(Beginning of Input)
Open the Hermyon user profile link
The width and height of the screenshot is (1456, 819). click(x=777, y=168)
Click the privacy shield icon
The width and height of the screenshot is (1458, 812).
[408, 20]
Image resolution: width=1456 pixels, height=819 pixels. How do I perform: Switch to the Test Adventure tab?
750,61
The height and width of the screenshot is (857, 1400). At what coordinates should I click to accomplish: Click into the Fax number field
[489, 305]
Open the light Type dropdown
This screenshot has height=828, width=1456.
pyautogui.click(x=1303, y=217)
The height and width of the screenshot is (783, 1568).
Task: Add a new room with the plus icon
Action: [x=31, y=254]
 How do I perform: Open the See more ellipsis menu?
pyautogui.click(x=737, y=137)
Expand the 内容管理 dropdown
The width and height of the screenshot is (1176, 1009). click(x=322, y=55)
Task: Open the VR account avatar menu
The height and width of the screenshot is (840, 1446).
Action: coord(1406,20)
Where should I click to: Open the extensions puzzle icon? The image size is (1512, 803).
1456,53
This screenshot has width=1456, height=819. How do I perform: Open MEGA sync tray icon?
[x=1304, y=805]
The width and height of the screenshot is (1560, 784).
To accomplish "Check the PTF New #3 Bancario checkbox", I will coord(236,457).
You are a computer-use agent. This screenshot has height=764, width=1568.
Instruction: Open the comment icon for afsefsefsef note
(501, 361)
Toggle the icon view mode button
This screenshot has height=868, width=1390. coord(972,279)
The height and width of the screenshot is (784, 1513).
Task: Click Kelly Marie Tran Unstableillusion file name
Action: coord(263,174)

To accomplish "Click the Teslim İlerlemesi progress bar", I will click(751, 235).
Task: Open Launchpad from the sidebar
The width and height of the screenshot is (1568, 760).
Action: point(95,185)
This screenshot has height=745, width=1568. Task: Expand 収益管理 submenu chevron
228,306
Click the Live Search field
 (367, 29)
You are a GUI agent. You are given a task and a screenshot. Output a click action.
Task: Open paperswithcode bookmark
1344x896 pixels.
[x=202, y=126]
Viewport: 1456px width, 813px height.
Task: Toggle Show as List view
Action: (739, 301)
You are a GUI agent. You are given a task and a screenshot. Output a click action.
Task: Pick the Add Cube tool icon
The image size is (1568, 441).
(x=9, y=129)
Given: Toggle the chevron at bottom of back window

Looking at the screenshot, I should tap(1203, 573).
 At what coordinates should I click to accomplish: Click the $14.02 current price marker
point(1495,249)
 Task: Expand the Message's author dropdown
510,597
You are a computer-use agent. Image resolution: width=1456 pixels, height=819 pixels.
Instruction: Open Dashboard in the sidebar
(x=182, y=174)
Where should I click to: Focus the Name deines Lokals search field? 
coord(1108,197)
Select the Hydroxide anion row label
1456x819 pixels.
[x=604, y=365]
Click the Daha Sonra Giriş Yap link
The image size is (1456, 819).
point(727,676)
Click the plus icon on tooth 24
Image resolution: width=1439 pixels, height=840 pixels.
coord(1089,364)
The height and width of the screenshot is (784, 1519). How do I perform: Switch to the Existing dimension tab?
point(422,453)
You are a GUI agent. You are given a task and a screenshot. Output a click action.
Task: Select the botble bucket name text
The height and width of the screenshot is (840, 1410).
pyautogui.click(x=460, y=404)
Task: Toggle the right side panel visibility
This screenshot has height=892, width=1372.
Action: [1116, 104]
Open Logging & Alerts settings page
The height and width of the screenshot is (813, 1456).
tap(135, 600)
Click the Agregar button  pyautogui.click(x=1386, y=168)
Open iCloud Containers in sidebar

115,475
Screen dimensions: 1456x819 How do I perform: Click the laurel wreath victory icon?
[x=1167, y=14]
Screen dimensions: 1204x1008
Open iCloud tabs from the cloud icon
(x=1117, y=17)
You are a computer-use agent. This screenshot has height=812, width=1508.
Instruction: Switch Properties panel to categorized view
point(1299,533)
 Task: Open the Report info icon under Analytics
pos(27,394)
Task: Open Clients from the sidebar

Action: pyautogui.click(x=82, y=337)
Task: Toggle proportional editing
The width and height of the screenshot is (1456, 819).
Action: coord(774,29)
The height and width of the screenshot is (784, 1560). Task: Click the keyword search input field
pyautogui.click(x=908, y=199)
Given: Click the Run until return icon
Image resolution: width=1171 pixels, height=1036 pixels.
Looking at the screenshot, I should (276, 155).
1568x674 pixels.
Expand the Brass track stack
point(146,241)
(End of Input)
◆ Your instructions:
Across the entries, how many lines include the string "will"? The answer should be only a number.

◆ Solved exercise:
2